_What is being asked_
Reproduce the entire listing below exactly.
#####
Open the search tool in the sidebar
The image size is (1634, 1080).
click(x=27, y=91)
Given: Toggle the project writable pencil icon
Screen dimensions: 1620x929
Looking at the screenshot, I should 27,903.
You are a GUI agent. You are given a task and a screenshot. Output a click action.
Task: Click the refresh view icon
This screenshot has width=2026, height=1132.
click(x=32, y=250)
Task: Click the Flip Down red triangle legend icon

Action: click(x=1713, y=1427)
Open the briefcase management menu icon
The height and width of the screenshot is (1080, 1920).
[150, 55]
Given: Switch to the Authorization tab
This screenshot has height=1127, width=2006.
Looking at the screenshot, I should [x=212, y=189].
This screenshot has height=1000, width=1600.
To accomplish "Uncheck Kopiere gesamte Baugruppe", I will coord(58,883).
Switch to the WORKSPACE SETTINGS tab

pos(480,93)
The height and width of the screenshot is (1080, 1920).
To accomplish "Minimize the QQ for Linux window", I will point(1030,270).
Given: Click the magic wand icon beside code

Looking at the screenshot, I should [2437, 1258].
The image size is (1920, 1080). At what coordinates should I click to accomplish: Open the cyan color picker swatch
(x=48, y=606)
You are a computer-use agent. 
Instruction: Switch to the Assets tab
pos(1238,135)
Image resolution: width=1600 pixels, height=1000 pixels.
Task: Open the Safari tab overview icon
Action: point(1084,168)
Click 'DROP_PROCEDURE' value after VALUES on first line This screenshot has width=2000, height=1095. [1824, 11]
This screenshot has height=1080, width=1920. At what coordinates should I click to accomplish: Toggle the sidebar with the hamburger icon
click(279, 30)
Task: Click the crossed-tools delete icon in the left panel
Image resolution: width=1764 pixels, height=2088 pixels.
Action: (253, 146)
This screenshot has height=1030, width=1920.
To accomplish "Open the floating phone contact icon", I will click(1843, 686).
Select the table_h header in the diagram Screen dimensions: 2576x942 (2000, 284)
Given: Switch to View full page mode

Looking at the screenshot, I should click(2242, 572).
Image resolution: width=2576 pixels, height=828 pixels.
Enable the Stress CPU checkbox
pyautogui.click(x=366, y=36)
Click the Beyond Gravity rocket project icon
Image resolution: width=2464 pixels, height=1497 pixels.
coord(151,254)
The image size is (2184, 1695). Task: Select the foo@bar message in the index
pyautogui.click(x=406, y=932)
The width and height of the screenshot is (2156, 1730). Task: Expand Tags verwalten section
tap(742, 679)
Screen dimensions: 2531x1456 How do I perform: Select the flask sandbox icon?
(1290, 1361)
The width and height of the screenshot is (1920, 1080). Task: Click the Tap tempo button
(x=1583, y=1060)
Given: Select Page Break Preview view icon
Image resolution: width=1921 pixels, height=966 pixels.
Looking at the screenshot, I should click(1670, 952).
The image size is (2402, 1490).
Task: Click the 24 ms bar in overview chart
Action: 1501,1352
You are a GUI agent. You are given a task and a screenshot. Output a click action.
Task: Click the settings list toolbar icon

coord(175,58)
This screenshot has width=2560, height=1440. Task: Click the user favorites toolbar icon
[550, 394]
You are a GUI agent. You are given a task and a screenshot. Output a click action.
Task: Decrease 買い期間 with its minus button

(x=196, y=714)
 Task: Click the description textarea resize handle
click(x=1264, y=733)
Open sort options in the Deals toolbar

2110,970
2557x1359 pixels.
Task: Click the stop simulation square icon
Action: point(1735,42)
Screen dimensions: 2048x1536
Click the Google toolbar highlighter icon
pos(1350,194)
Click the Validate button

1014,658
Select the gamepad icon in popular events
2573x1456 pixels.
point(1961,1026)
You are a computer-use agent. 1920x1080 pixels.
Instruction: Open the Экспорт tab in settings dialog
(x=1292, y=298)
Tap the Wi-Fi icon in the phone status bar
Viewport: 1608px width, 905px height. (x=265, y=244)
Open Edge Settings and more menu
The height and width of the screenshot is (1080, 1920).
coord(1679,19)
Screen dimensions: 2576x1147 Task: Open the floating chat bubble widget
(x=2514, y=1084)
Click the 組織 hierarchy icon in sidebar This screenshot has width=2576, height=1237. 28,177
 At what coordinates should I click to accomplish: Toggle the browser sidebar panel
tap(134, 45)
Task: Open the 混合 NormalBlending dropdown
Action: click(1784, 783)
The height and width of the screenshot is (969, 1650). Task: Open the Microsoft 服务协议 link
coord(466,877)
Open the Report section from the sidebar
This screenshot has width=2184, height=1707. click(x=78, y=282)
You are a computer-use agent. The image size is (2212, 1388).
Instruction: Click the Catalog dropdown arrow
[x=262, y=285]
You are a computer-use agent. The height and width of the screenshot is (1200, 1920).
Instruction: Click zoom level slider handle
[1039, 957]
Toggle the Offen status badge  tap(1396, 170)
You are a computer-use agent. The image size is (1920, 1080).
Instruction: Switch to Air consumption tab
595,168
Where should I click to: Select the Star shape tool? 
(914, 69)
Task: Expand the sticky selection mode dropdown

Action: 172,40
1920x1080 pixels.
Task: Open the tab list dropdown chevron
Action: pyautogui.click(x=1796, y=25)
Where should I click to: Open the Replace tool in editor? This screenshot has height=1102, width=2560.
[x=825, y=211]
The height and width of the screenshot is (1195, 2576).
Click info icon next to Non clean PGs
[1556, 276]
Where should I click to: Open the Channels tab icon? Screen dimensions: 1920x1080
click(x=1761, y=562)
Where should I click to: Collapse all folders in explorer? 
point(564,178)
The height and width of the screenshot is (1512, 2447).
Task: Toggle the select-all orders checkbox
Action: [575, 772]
#####
_Final answer_
Open the search tool in the sidebar
The image size is (1634, 1080).
click(x=27, y=91)
Given: Toggle the project writable pencil icon
Screen dimensions: 1620x929
Looking at the screenshot, I should 27,903.
You are a GUI agent. You are given a task and a screenshot. Output a click action.
Task: Click the refresh view icon
This screenshot has width=2026, height=1132.
click(x=32, y=250)
Task: Click the Flip Down red triangle legend icon

Action: click(x=1713, y=1427)
Open the briefcase management menu icon
The height and width of the screenshot is (1080, 1920).
[150, 55]
Given: Switch to the Authorization tab
This screenshot has height=1127, width=2006.
Looking at the screenshot, I should [x=212, y=189].
This screenshot has height=1000, width=1600.
To accomplish "Uncheck Kopiere gesamte Baugruppe", I will coord(58,883).
Switch to the WORKSPACE SETTINGS tab

pos(480,93)
The height and width of the screenshot is (1080, 1920).
To accomplish "Minimize the QQ for Linux window", I will point(1030,270).
Given: Click the magic wand icon beside code

Looking at the screenshot, I should [2437, 1258].
The image size is (1920, 1080). At what coordinates should I click to accomplish: Open the cyan color picker swatch
(x=48, y=606)
You are a computer-use agent. 
Instruction: Switch to the Assets tab
pos(1238,135)
Image resolution: width=1600 pixels, height=1000 pixels.
Task: Open the Safari tab overview icon
Action: point(1084,168)
Click 'DROP_PROCEDURE' value after VALUES on first line This screenshot has width=2000, height=1095. [1824, 11]
This screenshot has height=1080, width=1920. At what coordinates should I click to accomplish: Toggle the sidebar with the hamburger icon
click(279, 30)
Task: Click the crossed-tools delete icon in the left panel
Image resolution: width=1764 pixels, height=2088 pixels.
Action: (253, 146)
This screenshot has height=1030, width=1920.
To accomplish "Open the floating phone contact icon", I will click(1843, 686).
Select the table_h header in the diagram Screen dimensions: 2576x942 (2000, 284)
Given: Switch to View full page mode

Looking at the screenshot, I should click(2242, 572).
Image resolution: width=2576 pixels, height=828 pixels.
Enable the Stress CPU checkbox
pyautogui.click(x=366, y=36)
Click the Beyond Gravity rocket project icon
Image resolution: width=2464 pixels, height=1497 pixels.
coord(151,254)
The image size is (2184, 1695). Task: Select the foo@bar message in the index
pyautogui.click(x=406, y=932)
The width and height of the screenshot is (2156, 1730). Task: Expand Tags verwalten section
tap(742, 679)
Screen dimensions: 2531x1456 How do I perform: Select the flask sandbox icon?
(1290, 1361)
The width and height of the screenshot is (1920, 1080). Task: Click the Tap tempo button
(x=1583, y=1060)
Given: Select Page Break Preview view icon
Image resolution: width=1921 pixels, height=966 pixels.
Looking at the screenshot, I should click(1670, 952).
The image size is (2402, 1490).
Task: Click the 24 ms bar in overview chart
Action: 1501,1352
You are a GUI agent. You are given a task and a screenshot. Output a click action.
Task: Click the settings list toolbar icon

coord(175,58)
This screenshot has width=2560, height=1440. Task: Click the user favorites toolbar icon
[550, 394]
You are a GUI agent. You are given a task and a screenshot. Output a click action.
Task: Decrease 買い期間 with its minus button

(x=196, y=714)
 Task: Click the description textarea resize handle
click(x=1264, y=733)
Open sort options in the Deals toolbar

2110,970
2557x1359 pixels.
Task: Click the stop simulation square icon
Action: point(1735,42)
Screen dimensions: 2048x1536
Click the Google toolbar highlighter icon
pos(1350,194)
Click the Validate button

1014,658
Select the gamepad icon in popular events
2573x1456 pixels.
point(1961,1026)
You are a computer-use agent. 1920x1080 pixels.
Instruction: Open the Экспорт tab in settings dialog
(x=1292, y=298)
Tap the Wi-Fi icon in the phone status bar
Viewport: 1608px width, 905px height. (x=265, y=244)
Open Edge Settings and more menu
The height and width of the screenshot is (1080, 1920).
coord(1679,19)
Screen dimensions: 2576x1147 Task: Open the floating chat bubble widget
(x=2514, y=1084)
Click the 組織 hierarchy icon in sidebar This screenshot has width=2576, height=1237. 28,177
 At what coordinates should I click to accomplish: Toggle the browser sidebar panel
tap(134, 45)
Task: Open the 混合 NormalBlending dropdown
Action: click(1784, 783)
The height and width of the screenshot is (969, 1650). Task: Open the Microsoft 服务协议 link
coord(466,877)
Open the Report section from the sidebar
This screenshot has width=2184, height=1707. click(x=78, y=282)
You are a computer-use agent. The image size is (2212, 1388).
Instruction: Click the Catalog dropdown arrow
[x=262, y=285]
You are a computer-use agent. The height and width of the screenshot is (1200, 1920).
Instruction: Click zoom level slider handle
[1039, 957]
Toggle the Offen status badge  tap(1396, 170)
You are a computer-use agent. The image size is (1920, 1080).
Instruction: Switch to Air consumption tab
595,168
Where should I click to: Select the Star shape tool? 
(914, 69)
Task: Expand the sticky selection mode dropdown

Action: 172,40
1920x1080 pixels.
Task: Open the tab list dropdown chevron
Action: pyautogui.click(x=1796, y=25)
Where should I click to: Open the Replace tool in editor? This screenshot has height=1102, width=2560.
[x=825, y=211]
The height and width of the screenshot is (1195, 2576).
Click info icon next to Non clean PGs
[1556, 276]
Where should I click to: Open the Channels tab icon? Screen dimensions: 1920x1080
click(x=1761, y=562)
Where should I click to: Collapse all folders in explorer? 
point(564,178)
The height and width of the screenshot is (1512, 2447).
Task: Toggle the select-all orders checkbox
Action: [575, 772]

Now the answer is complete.